Gov. Tim Pawlenty's proposed bonding bill would send about $130-million each to the University of Minnesota and MnSCU. That is a fraction of the $270-million MnSCU is seeking and the $225-million request from the U of M.
Despite that gap, Scott Lanyon scans his hopeful eyes over an urban St. Paul meadow, covered by drifted snow, some clunky outbuildings and a dense stand of aspen trees. Lanyon, the director of the U of M's Bell Museum of Natural History, sees the 13-acres as the setting for a new Bell Museum, with enough space to accommodate traveling exhibits and a sculpted field of native plants and trees, none of which is possible in the current Minneapolis campus building.
"When the public expresses interest in genetically modified organisms, when the public expresses interest in biofuels or global climate change," Lanyon said. "We need to be able to respond to that with exhibits and educational programs. We have that opportunity because we have incredible expertise here at the University of Minnesota. But we don't have the facility that allows us to take advantage of that."
A new building would quadruple attendance and will cost the state $24-million, Lanyon said. The governor proposes no money for the Bell.
The university is also asking for almost $50- million to replace the Science Teaching and Student Services building on the Twin Cities West Bank campus.
Overall, it looks like we're just about holding our own and maybe losing a little bit of ground.Al Johnson, MnSCU associate vice chancellor of operations.
The university's newest regent, former Senate Majority Leader Dean Johnson, has a newfound enthusiasm for the institution that he hopes to convey to his acquaintances at the capitol.
"I'm in the process or writing 201 members of the legislature a letter," Johnson said. "I will personally sign the letter, I will put P.S.'s at the bottom of the letter. I will spend time at the capitol visiting with leadership...We want to advocate for the greater good of this university."
Like the U of M, the MnSCU system has a long list--over $100-million--of basic repairs. Dakota County Technical College alone accounts for $5-million dollars of that mostly to replace the aging flat roofs before they leak. MnSCU's bonding request includes $40-million just for replacing and updating such roofs on 22 campuses. MnSCU Associate Vice Chancellor Al Johnson said the average age of the buildings in the system is 36 years.
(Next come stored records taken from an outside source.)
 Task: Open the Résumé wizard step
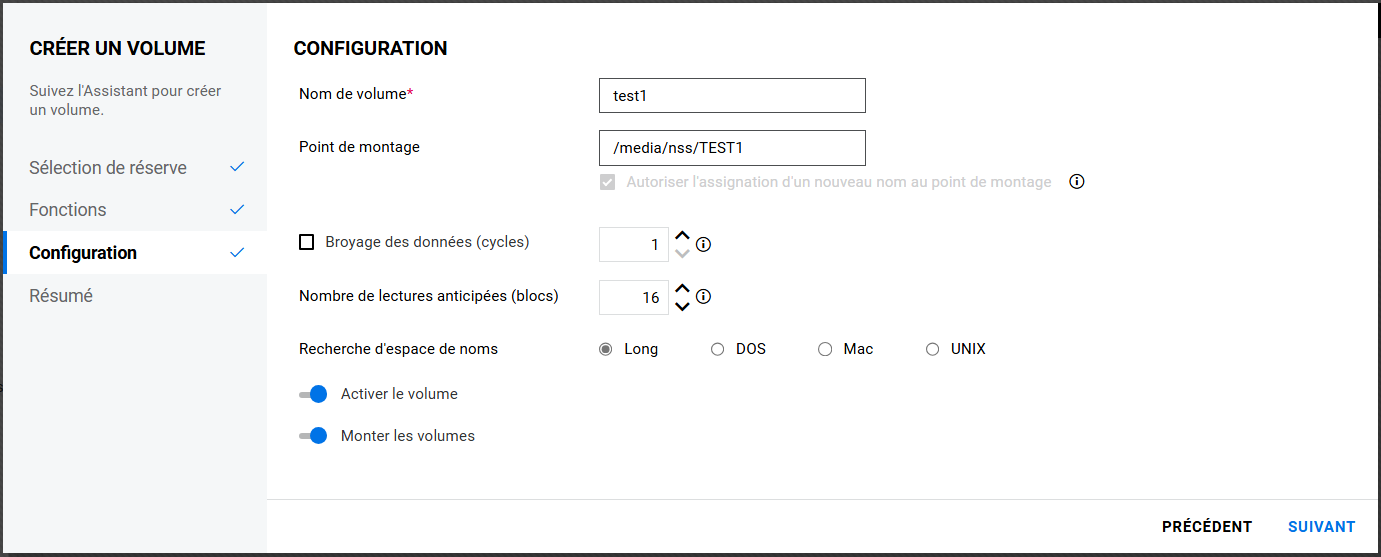coord(61,296)
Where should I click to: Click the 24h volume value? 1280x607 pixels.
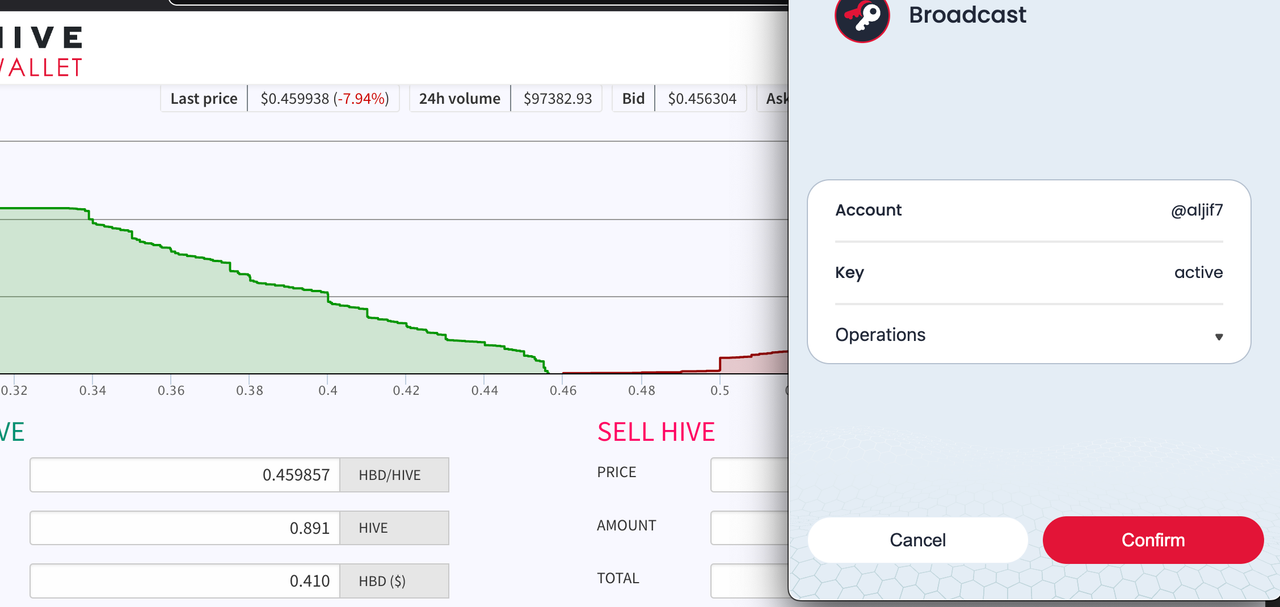pyautogui.click(x=557, y=99)
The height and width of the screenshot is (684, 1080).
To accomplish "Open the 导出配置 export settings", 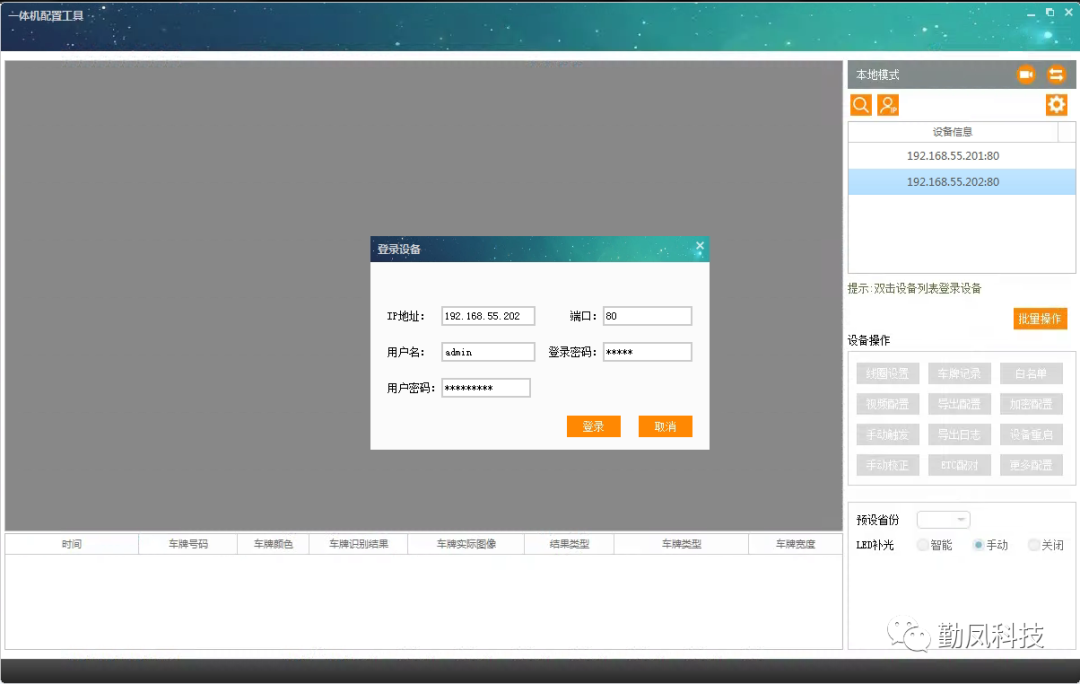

"Overall, it looks like we're just about holding our own and maybe losing a little bit of ground," he said. "A lot of space (was) built in Minnesota in the 60s and the 70s. And a lot of stuff is coming due at those places."
The governor has proposed $40-million for each of the state-supported systems for basic repairs known as Higher Education Asset Preservation and Replacement or HEAPR.
Outside of both systems' repairs, renovations and new construction, the University of Minnesota is coming back a third time with a longer-term bioscience funding plan. It sets aside $225-million over ten years for projects that support medical research. University President Robert Bruininks said they have a plan to work around the traditional ceiling that prevents the bonding bill from being more than 3 percent of the total budget.
"We are also putting this idea on the table again and we think we have a solution to put it outside the three percent bonding cap and get it funded in a way through our resources and the resources of the state over the next eight to ten years, Bruininks said."
Last year, the legislature included $34-million in maintenance money for MnSCU and the U of M. Governor Pawlenty vetoed the appropriation. This year, Senator Sandy Pappas, DFL-St. Paul, chair of the Higher Education Policy and Finance Division committee, hopes to add around $100-million more to the college maintenance effort than what the governor recommends.
"The governor designated about 24-percent of the $965-million (total bonding budget) they've agreed on," Pappas said. "I'm hoping we can get that up another $100-million or so, so we're closer to a third of the bonding bill. That's what's been more traditional."
Pappas also said there's support for funding the new Bell Museum construction and other projects. Higher education committees continue to hear from officials from each institution and tour proposed project sites. Legislative leaders hope to have a bill by the end of the month.